Desapareció hace años la ermita de Santa Brígida, en lo alto del monte de su nombre, junto al monte de La Torrecilla, al otro lado del barranco de la Cañada.

Cuando llegamos a La Vilueña, nos recibe el peirón de San Gregorio, reconstruido en ladrillo caravista, firmemente asentado sobre una grada cuadrada. Similares características presenta el peirón de la Virgen de los Dolores, en el camino que va a Carenas. También era de piedra y revocado con yeso, pero se reconstruyó de ladrillo. Hace años se compró en Sevilla una preciosa estampa de la Virgen de los Dolores, que robaron recientemente. El peirón de Santa Bárbara, junto a las ruinas del castillo, en el arranque de un camino que se dirige a la vega y a Terrer, es un sencillo pilar sobre una grada cuadrada.
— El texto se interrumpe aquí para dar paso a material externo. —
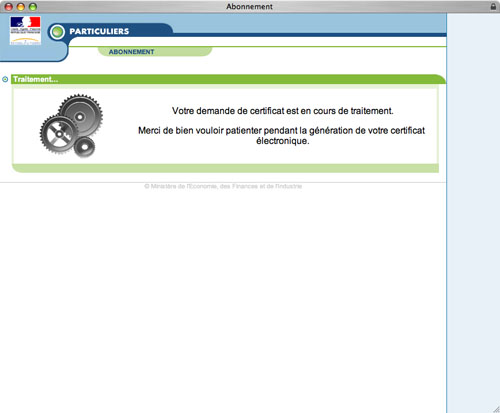
Task: Click the light green bar under the message
Action: (x=225, y=168)
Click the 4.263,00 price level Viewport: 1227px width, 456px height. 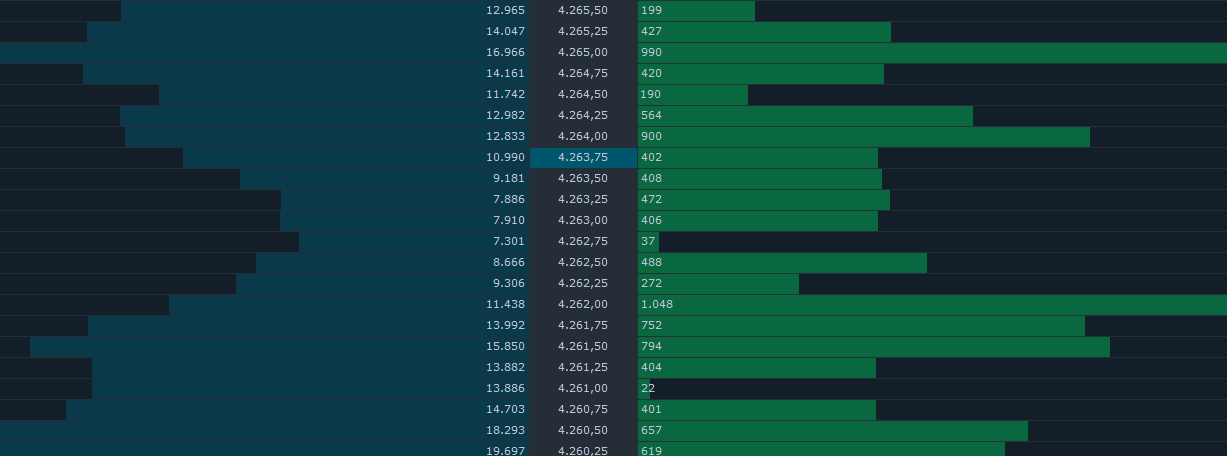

El peirón de La Purísima, recién restaurado por encontrarse en el camino del Cid, está situado en el viejo camino que iba hacia Ateca. Es un sencillo pilar sin grada ni basa, con la capilla empotrada en el tronco.

La Vilueña ha tenido algunos hijos ilustres. Aquí nació el impresor Mariano Cabrerizo y Bascuas, editor en Valencia durante el siglo XIX, cuya referencia en el pueblo es el tío valenciano. Su tumba puede verse todavía en el cementerio viejo. También es la patria del contemporáneo Antonio Algora, obispo de Ciudad Real, que antes lo fue de Teruel.